According to Alec Wilkinson of the New Yorker, "among Simon's contemporaries in popular music, perhaps only Paul McCartney is his peer as a writer of melodies, just as Bob Dylan and, maybe, James Taylor are his only peers as lyricists." High praise indeed. When it comes to songwriting, Simon is patient, meticulous, and attentive. He is rarely afraid to discard large chunks of his draft lyrics, because he sees songwriting as "trial and error repeated almost endlessly." This work ethic has clearly served Simon well.
The lyrics of "You Can Call Me Al" include a medley of vignettes and experiences from Simon's life. Some of the lyrics seem like gibberish that Simon included simply because he liked the combination of the words: "some roly-poly bat faced girl." Can't say we've ever seen such a thing. (Fortunately?) But to Simon, it doesn't matter if such a thing exists. What is interesting in Simon's songwriting in this particular song is that none of the lines rhyme with one another, yet they flow together so easily. Simon has a knack for understanding what sounds good, formal rhyme scheme be damned. Writing lyrics and music, he explains, is all about "getting the right mixture of sounds and words."

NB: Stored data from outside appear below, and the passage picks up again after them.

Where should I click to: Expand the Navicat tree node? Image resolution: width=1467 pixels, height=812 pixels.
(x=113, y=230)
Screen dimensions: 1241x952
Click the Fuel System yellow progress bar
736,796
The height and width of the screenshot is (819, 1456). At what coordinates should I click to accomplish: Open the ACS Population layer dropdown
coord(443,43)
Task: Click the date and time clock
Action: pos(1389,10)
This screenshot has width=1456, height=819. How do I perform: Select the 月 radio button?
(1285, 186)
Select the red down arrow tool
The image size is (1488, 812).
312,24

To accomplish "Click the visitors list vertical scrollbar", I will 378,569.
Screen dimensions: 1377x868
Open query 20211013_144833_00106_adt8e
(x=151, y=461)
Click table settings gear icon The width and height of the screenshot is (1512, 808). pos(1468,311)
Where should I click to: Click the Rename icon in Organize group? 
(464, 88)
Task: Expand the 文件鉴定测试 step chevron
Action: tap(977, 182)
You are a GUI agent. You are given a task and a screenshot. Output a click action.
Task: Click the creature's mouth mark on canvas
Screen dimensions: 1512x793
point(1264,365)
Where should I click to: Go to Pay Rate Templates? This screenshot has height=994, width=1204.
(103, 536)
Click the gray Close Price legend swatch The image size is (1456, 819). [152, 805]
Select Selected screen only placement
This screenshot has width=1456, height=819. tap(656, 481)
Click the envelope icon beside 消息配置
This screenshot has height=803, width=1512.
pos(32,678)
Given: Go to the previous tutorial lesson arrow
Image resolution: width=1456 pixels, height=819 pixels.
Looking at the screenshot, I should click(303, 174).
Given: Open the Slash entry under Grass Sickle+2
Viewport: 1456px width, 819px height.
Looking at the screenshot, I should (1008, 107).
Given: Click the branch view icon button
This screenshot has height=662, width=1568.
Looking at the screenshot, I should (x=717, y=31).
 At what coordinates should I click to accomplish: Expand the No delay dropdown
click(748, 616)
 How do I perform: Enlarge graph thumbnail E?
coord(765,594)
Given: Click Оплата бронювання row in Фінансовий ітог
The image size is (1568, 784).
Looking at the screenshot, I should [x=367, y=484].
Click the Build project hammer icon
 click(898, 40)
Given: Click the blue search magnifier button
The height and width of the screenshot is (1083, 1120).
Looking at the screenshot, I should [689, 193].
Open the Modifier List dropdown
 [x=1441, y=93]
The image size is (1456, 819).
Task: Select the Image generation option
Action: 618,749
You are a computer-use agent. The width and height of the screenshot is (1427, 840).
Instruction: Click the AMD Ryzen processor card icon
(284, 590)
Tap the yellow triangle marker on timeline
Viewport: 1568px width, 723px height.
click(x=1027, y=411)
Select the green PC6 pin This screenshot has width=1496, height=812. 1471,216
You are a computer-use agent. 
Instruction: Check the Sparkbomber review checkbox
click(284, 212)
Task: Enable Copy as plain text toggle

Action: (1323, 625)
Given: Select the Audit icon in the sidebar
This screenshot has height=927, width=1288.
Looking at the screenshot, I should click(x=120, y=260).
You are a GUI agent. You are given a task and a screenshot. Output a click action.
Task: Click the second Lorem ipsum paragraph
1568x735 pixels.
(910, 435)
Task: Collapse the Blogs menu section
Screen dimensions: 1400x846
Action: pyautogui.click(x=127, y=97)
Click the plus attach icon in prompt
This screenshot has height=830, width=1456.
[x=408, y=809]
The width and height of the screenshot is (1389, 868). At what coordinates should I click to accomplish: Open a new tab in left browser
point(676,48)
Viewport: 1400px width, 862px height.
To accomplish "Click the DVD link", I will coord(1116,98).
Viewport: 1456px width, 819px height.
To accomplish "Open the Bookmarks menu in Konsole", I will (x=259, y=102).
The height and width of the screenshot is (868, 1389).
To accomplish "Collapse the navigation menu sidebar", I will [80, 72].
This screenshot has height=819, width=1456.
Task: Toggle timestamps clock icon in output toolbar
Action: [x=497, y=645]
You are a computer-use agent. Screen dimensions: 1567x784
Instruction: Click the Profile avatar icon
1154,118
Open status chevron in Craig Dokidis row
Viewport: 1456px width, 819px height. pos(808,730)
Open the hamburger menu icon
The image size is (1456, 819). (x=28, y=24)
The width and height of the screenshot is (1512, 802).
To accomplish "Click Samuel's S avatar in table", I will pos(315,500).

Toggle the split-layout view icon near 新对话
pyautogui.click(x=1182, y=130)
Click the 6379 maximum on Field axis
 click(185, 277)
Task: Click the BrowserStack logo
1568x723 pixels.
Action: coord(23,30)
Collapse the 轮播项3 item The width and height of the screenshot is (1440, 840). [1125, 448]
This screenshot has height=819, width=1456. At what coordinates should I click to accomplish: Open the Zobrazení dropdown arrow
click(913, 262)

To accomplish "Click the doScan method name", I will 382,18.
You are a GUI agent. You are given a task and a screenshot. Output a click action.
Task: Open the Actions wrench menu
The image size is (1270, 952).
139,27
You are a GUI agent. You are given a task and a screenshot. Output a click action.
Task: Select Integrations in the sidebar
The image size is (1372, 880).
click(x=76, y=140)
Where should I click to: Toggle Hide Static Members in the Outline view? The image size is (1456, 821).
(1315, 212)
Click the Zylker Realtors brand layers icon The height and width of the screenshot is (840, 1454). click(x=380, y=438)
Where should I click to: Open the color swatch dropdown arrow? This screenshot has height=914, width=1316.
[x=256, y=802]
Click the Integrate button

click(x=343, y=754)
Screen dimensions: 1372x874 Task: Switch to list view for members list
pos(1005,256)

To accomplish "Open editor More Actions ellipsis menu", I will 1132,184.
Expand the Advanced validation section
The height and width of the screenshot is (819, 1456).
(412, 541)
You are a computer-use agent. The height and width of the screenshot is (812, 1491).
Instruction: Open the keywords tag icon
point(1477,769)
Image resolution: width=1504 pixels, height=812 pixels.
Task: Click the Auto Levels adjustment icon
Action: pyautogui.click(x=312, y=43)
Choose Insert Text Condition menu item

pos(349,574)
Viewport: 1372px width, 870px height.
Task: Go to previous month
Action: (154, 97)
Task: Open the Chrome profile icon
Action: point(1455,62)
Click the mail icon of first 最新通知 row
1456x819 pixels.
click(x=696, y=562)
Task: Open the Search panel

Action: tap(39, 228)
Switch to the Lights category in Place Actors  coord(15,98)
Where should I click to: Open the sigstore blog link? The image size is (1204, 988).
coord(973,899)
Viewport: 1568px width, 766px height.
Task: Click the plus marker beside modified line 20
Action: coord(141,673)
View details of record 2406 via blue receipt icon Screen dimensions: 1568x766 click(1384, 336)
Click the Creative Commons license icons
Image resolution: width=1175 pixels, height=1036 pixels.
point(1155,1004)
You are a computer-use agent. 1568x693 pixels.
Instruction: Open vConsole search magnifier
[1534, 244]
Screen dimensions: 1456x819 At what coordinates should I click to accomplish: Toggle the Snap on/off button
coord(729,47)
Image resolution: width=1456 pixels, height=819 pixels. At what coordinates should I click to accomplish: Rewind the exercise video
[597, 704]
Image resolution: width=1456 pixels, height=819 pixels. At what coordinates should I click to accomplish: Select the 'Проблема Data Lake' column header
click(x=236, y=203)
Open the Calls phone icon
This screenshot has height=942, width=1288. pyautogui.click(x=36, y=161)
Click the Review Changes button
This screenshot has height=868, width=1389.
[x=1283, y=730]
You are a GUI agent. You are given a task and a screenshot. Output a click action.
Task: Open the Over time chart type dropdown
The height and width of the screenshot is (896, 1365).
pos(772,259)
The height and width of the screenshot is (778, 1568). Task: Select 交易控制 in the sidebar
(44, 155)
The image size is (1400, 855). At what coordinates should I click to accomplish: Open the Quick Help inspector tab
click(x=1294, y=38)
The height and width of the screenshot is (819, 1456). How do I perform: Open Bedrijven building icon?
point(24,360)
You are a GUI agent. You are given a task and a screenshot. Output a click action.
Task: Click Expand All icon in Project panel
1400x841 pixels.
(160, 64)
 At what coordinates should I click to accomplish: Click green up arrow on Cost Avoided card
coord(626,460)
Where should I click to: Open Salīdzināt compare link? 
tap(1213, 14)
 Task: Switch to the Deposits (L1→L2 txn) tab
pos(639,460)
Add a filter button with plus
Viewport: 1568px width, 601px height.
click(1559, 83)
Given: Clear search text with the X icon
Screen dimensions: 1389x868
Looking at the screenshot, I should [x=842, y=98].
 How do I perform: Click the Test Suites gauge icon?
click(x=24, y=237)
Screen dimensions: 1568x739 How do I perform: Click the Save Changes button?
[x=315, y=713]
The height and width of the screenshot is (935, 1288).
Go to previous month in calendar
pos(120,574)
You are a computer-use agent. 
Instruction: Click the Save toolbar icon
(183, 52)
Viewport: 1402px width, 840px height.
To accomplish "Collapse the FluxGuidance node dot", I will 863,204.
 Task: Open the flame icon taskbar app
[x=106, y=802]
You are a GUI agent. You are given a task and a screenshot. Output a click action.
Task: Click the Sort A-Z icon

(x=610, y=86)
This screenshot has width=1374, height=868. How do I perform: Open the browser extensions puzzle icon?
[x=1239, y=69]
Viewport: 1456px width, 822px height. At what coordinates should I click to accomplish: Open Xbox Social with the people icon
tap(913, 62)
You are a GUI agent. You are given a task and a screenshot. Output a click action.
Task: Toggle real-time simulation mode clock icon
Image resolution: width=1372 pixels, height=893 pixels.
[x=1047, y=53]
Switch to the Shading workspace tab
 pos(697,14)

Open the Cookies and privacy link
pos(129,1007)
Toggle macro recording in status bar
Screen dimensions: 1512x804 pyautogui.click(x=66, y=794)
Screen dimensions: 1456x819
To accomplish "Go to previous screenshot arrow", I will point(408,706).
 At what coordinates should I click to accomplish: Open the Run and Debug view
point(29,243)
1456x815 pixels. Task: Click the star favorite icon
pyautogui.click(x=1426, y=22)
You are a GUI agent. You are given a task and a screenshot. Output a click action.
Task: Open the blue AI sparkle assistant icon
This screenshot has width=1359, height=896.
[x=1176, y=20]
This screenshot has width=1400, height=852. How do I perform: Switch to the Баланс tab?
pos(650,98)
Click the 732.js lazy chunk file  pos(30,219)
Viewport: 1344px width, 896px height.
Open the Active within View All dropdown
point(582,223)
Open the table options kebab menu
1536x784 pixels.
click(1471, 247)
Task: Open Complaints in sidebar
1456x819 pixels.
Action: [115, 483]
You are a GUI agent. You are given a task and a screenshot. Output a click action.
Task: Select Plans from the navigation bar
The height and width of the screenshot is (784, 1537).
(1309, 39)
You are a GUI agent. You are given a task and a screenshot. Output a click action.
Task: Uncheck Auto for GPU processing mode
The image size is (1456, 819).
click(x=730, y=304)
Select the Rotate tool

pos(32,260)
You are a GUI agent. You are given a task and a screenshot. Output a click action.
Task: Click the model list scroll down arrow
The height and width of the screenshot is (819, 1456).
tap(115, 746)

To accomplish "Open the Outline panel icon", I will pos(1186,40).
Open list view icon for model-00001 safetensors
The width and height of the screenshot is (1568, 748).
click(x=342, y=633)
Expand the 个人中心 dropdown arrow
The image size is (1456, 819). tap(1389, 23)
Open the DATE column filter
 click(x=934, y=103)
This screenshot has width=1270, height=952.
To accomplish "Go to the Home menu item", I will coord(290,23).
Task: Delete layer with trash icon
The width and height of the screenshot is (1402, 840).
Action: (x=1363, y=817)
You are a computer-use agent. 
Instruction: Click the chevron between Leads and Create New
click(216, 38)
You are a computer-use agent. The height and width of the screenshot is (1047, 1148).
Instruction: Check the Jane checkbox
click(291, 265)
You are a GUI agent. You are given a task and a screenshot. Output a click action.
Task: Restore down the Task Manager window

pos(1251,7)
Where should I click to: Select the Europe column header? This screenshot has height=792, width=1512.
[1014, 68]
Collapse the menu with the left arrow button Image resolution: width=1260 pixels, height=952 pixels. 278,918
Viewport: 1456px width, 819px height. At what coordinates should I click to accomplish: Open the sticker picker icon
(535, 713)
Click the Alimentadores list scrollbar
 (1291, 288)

Simon's lyrics are at times highly personal, and yet at other times they maintain some distance between the artist and the listener. "You Can Call Me Al" contains episodes of his life that actually occurred, such as the seemingly bizarre chorus, which is based on an instance at a party in which the host called Paul Simon "Al" and his then-wife Peggy Harper "Betty." The third verse of the song is probably the most personal, as he describes ever so briefly, yet poignantly, his experience in South Africa. Simon perfectly captures the experience of being a foreigner in a strange land who is trying to make sense of all the things he sees, hears, smells, and feels. As Simon explains, "I write about the things I know and observe."